• _ASSIGNMENT_: Scan the entries for the string "agent" and give the number of lines that have it, nothing further.

• _Stored dataset items_:
╔══

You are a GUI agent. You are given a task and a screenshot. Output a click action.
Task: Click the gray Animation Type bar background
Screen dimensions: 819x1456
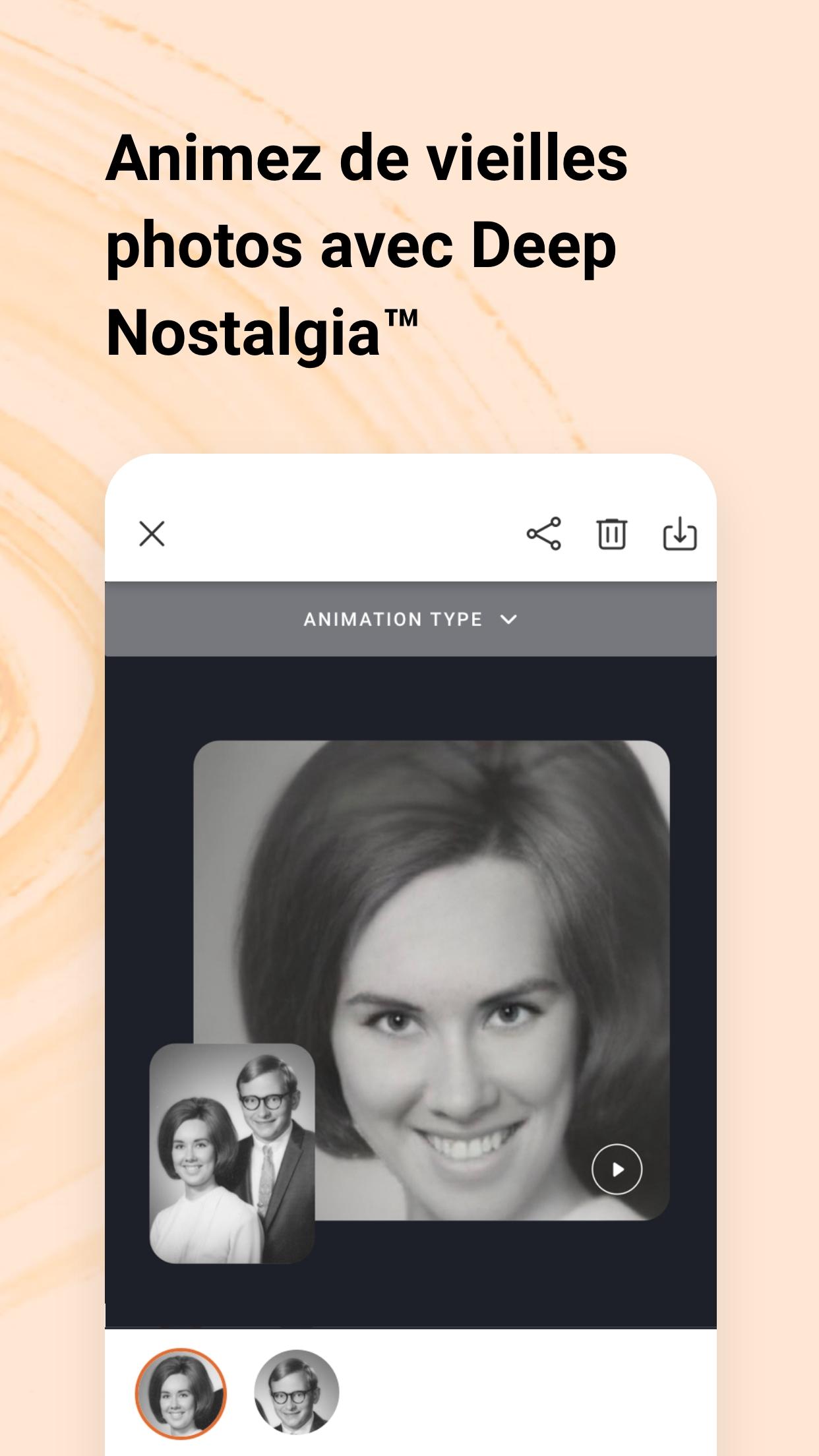198,619
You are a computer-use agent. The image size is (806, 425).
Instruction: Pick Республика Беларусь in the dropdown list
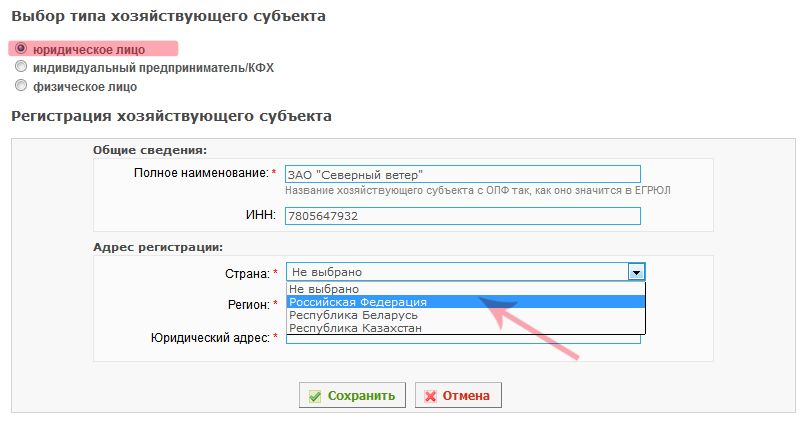[x=466, y=315]

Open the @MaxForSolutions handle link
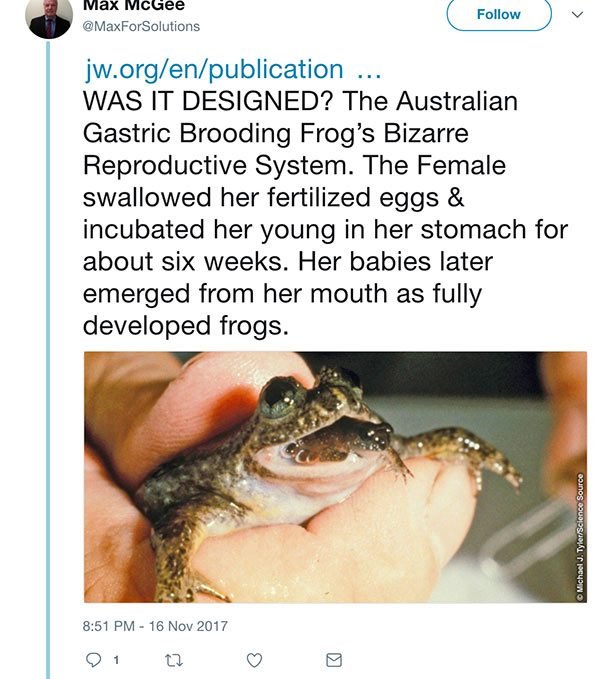(141, 26)
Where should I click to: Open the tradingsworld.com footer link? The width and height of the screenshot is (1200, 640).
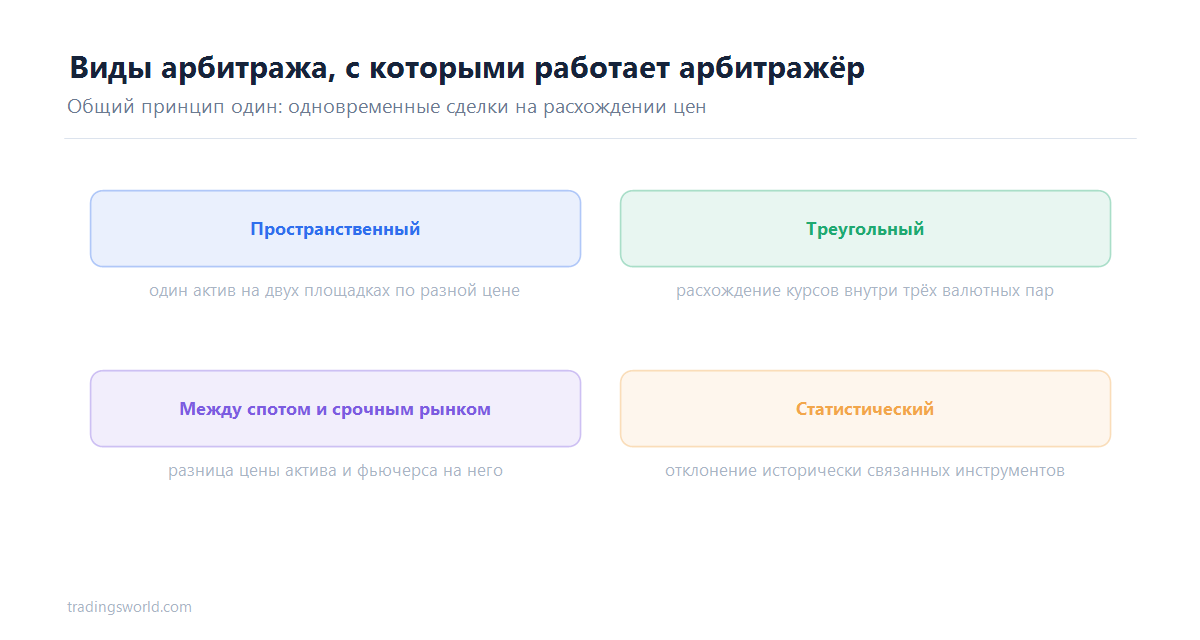[129, 607]
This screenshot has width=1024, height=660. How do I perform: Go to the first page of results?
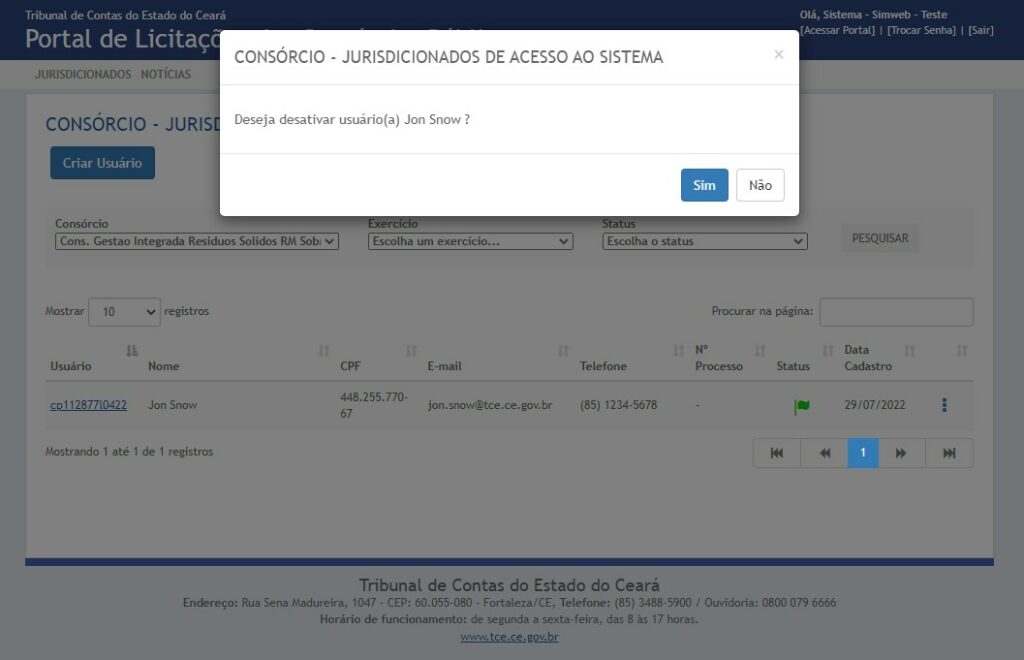tap(777, 453)
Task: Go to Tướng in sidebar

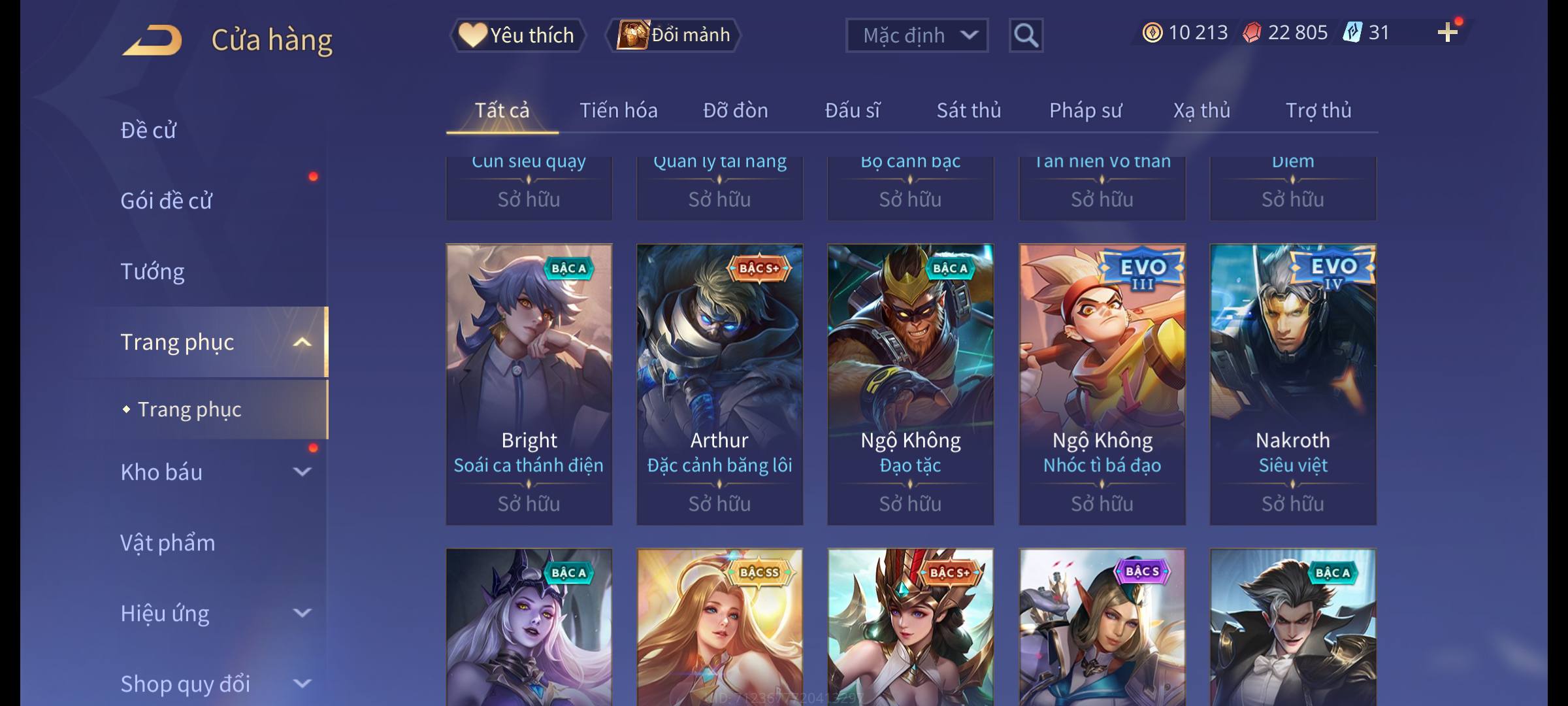Action: point(153,271)

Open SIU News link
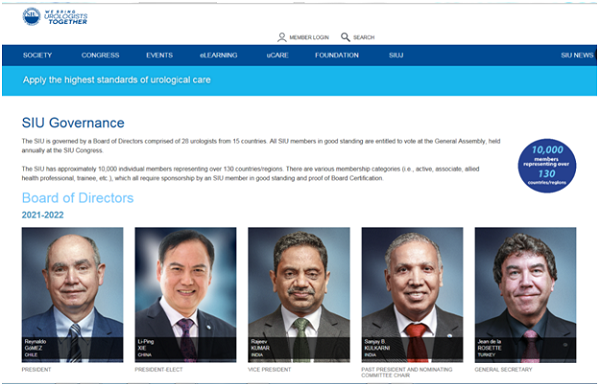577,55
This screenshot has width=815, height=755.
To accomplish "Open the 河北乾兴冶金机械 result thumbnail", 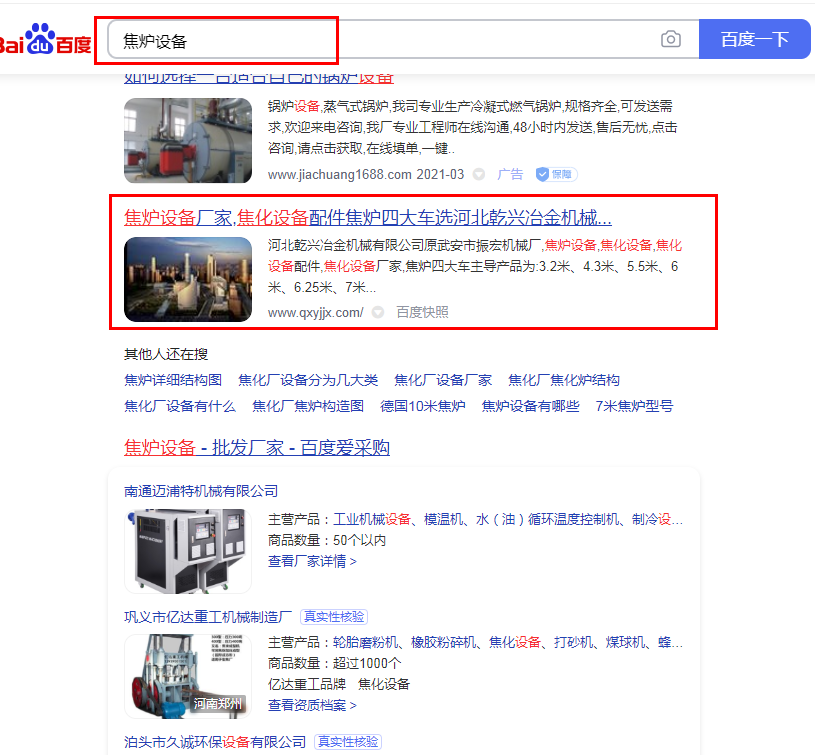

╚══

• _PROBLEM SOLUTION_: 2